_About this task:_
Filter the entries for the string "Brain". Copy each line that has it.
━━━━━ Input for this task ━━━━━
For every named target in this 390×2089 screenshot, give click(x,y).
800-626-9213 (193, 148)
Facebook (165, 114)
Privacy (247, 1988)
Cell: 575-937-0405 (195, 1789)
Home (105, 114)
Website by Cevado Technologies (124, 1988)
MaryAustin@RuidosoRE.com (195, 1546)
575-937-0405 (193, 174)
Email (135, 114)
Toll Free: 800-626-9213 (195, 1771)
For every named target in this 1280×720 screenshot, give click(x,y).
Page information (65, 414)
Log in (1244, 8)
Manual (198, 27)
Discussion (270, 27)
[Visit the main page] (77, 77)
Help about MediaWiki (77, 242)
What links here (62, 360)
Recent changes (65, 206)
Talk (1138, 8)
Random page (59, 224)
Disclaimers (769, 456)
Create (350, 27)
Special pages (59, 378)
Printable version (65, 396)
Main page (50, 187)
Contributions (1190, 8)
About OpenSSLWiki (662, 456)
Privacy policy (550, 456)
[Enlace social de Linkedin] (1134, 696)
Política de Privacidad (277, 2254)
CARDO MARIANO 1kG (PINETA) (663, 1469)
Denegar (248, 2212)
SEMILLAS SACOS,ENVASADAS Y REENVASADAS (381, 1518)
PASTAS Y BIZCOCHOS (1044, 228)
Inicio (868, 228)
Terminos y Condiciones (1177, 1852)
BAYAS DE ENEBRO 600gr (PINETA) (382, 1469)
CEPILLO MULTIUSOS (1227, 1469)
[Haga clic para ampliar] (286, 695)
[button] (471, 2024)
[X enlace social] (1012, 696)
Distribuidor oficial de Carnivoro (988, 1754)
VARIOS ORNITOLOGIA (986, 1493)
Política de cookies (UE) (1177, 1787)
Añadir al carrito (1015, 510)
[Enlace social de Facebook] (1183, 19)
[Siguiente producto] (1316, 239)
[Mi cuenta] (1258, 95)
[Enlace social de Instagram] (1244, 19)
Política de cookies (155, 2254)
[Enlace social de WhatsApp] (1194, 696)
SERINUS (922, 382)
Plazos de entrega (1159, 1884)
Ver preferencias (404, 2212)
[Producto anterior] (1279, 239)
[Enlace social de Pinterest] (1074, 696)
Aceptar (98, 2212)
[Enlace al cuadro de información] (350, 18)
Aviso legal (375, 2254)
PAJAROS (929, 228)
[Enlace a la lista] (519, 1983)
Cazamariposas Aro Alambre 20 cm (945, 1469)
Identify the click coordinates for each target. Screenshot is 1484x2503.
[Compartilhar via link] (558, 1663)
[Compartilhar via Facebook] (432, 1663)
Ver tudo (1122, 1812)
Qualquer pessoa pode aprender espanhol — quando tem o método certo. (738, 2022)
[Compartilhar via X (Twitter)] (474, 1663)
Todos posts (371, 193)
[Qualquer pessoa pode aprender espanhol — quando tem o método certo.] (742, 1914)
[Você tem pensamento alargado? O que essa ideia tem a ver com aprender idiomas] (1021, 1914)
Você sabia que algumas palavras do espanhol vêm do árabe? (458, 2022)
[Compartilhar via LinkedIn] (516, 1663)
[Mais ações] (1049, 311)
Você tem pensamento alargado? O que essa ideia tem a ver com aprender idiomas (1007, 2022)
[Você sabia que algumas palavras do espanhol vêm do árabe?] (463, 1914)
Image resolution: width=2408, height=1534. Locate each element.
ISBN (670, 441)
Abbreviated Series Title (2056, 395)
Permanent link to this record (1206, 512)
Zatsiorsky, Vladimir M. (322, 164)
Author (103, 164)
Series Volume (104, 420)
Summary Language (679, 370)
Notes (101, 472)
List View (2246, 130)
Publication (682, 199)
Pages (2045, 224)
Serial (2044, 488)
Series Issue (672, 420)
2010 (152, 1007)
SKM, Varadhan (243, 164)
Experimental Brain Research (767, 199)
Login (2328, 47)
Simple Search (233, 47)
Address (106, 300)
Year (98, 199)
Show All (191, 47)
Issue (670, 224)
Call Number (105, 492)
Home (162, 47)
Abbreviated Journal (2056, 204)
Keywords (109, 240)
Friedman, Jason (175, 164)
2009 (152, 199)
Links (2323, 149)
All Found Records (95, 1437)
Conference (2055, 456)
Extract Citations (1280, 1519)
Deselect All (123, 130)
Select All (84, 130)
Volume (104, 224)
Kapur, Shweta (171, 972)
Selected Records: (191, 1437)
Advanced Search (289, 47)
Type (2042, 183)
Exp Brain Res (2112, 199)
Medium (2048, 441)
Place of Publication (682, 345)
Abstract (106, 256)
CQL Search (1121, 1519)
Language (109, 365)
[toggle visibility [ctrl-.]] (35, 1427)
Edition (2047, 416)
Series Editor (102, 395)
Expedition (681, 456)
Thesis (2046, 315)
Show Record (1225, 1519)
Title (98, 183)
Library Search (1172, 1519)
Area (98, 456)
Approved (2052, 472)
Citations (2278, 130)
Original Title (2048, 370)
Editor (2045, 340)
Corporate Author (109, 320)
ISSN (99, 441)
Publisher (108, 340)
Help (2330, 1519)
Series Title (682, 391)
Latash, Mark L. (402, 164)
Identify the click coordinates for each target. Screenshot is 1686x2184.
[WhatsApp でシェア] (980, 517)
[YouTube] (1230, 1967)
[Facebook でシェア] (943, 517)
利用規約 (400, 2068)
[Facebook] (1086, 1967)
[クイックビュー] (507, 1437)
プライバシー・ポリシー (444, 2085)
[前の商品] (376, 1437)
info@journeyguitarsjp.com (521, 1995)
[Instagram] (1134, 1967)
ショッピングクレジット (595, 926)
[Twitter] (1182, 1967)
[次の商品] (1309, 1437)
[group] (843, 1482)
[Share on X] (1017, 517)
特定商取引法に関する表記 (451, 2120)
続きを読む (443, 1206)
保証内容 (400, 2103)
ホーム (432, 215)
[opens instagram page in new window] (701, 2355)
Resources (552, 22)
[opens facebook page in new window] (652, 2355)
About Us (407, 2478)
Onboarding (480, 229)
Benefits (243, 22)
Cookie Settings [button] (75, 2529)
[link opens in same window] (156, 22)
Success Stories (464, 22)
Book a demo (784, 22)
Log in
━━━━━
_Exercise output:_
Experimental Brain Research (767, 199)
Exp Brain Res (2112, 199)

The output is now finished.